WHAT IS ASKED
1) In the HopFusion article, what does the wire-topped fence now separate?
2) Condense the paragraph of the HopFusion article that opens with "About 95 percent of it was done" into a short bulleted list that keeps its main facts.
3) Duplicate a passage from the HopFusion article: begin at the words "The two bicyclists", and stop after "and the brewery.".

TEXT EXTRACT
The two bicyclists found “an old run-down, horrible warehouse” on the Southside for their brewery. “When we got here, it was all barbed wire and fences, with concertina wire on the top all the way around,” Moore recalls. “It was still pretty rough to be here at night.” It took about two years to transform the space into a brewery. They incorporated several elements of the site’s original character, including street art style and that wire-topped fence, which now separates the taproom and the brewery.
“About 95 percent of it was done by us and a bunch of friends,” reveals Moore. Hill, who has experience as a mechanic and welder, created the bar and all the metalwork. Moore added most of the taproom’s graffiti, drawing from his art school background in graphic design. “I love to paint,” he confides. “I’m a wannabe modern impressionistic painter … I love that freedom.”
An artist at heart, Moore takes a novel approach to inventing new recipes at the brewery. “I think about the color of the beer first. That to me is really, really important. You taste food visually, and beer is no different to me.”
But Moore’s not the only one who’s coming up with recipes. Unlike most breweries, HopFusion doesn’t have a brewmaster. Brewmasters typically “dictate the style or recipe that’s going to be created, and then the brewers go create that. Here we don’t do that … everybody has an input,” he explains. “Everyone has their own style that they like to brew or drink,” from the bartenders to the workers in the back. Even Moore and Hill have very different tastes in beer: light and fruity versus dark and strong. “It keeps things really diverse … I think that’s very unique, and that makes us what we are.”
This fusion of different ideas and the connection of different people form the core of the brewery’s identity. “Craft beer for us is the people that work here, who are frickin’ amazing,” Moore says. “They care about this place almost as much as we do … they’re the biggest part of it.” Taproom guests are connected too; the brewery’s “open kitchen” design reveals the beer chefs at work in the back — if they’re not already in the bar pouring pints. “In most cases, the person telling you about that beer is the person who made that beer.”

GIVEN MATERIAL
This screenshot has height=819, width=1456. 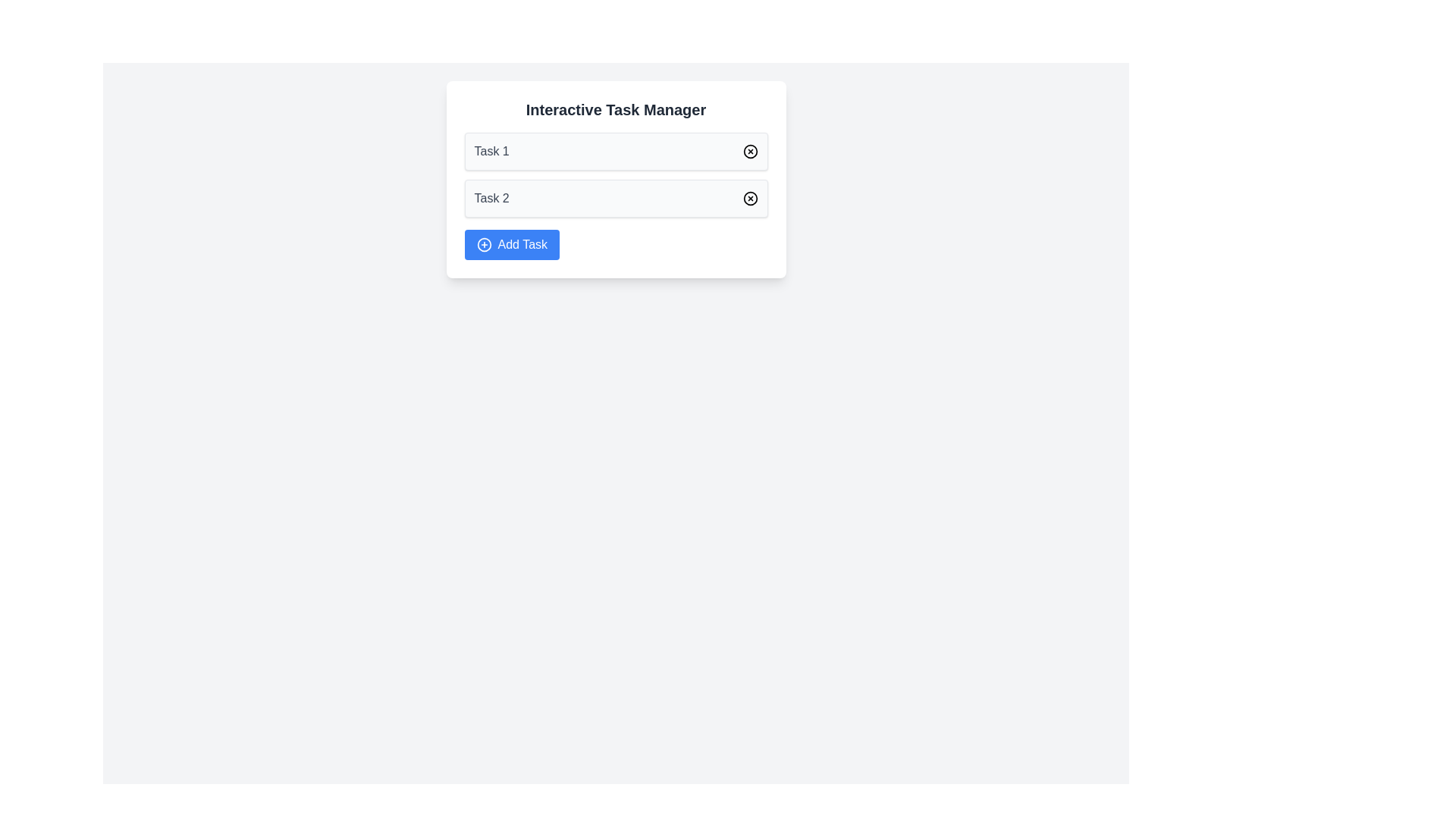 What do you see at coordinates (750, 152) in the screenshot?
I see `the circular SVG element within the 'Task 1' action area, which is part of an interactive icon positioned on the right side of the text field for 'Task 1'` at bounding box center [750, 152].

FINAL RESULTS
1) The taproom and the brewery.

2)
- Moore, Hill and a group of friends did about 95 percent of the work themselves.
- Hill, who has experience as a mechanic and welder, built the bar and all the metalwork.
- Moore painted most of the taproom's graffiti, drawing on his art school background in graphic design.
- Moore loves to paint and calls himself a wannabe modern impressionistic painter.

3)
The two bicyclists found “an old run-down, horrible warehouse” on the Southside for their brewery. “When we got here, it was all barbed wire and fences, with concertina wire on the top all the way around,” Moore recalls. “It was still pretty rough to be here at night.” It took about two years to transform the space into a brewery. They incorporated several elements of the site’s original character, including street art style and that wire-topped fence, which now separates the taproom and the brewery.